*PASSAGE FOURNI:*
On trouvera également des auteurs qui
soutiennent que la religion — cet « opium des peuples » — est
intrinsèquement violente ou aliénatrice, ce que l’on peut entendre mais que je
ne pense pas pour ma part.
Croire en une déité, quelconque, ne mène pas,
il me semble, inévitablement, irrémédiablement, à l’exclusion, violente, de
ceux qui ne partagent pas cette croyance. Citoyenneté et religiosité ne sont
pas antinomiques. Ils n’ont, en tous cas, guère besoin de l’être. Et le
radicalisme religieux est presque toujours la conséquence d’une lecture libre,
et donc potentiellement déformante, et non pas d’une injonction scripturale
explicite.
De fait, ces fameuses guerres dites de
religion en Orient et Occident, n’ont, en réalité, fonctionnées de part et d’autres
que sur un mode de « sacralisation de la guerre ». L’opposition entre
Chrétienté et Islam avait ainsi eue lieu essentiellement à la faveur d’une martialité théologisée des termes de
l’échange, si l’on peut dire.

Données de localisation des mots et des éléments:

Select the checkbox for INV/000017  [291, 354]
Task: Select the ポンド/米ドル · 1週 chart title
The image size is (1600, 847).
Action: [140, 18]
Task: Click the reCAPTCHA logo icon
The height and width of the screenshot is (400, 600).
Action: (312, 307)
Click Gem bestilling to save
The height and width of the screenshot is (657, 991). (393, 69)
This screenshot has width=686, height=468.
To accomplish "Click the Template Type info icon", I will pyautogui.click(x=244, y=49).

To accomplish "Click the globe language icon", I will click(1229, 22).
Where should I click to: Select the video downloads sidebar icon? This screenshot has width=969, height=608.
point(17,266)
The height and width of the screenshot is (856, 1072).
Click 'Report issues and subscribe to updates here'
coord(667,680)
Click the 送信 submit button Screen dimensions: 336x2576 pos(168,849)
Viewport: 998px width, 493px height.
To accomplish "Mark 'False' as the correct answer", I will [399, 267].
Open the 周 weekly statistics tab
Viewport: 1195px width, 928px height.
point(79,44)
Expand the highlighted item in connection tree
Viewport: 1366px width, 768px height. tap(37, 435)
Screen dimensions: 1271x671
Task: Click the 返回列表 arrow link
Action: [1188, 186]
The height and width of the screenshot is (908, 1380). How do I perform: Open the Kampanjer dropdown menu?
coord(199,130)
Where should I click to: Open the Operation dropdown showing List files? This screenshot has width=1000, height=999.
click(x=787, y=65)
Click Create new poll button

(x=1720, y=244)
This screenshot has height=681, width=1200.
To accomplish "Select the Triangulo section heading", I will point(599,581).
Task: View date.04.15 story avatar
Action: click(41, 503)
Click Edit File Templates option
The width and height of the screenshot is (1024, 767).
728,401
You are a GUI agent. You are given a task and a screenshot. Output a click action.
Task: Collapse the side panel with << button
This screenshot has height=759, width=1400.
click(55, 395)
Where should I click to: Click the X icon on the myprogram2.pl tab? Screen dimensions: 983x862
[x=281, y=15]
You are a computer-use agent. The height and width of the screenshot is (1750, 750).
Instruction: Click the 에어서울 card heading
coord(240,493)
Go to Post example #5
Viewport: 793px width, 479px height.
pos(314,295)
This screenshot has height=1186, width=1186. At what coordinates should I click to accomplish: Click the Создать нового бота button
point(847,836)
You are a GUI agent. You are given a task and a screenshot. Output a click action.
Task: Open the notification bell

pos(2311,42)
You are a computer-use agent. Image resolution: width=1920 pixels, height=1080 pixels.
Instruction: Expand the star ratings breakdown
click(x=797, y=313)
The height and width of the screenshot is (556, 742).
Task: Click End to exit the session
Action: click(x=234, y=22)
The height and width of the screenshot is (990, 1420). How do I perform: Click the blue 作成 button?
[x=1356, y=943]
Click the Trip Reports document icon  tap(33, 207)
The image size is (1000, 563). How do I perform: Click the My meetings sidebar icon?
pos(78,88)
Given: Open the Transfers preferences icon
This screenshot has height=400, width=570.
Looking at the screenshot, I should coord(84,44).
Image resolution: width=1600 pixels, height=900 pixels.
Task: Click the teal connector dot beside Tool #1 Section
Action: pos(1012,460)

*ÉNONCÉ DU PROBLÈME:*
Pour chacun des énoncés ci-dessous, dites par oui ou par non s'il concorde avec le passage sur la religion et la violence, puis citez les mots du passage qui tranchent la question.
1. Le passage soutient que la religion est intrinsèquement violente ou aliénatrice.
2. Le passage présente citoyenneté et religiosité comme antinomiques.
3. Le passage attribue le plus souvent le radicalisme religieux à une lecture libre plutôt qu'à une injonction scripturale explicite.

*RÉPONSE CORRECTE:*
1. Non : « ce que l’on peut entendre mais que je ne pense pas pour ma part ».
2. Non : « Citoyenneté et religiosité ne sont pas antinomiques ».
3. Oui : « le radicalisme religieux est presque toujours la conséquence d’une lecture libre, et donc potentiellement déformante, et non pas d’une injonction scripturale explicite ».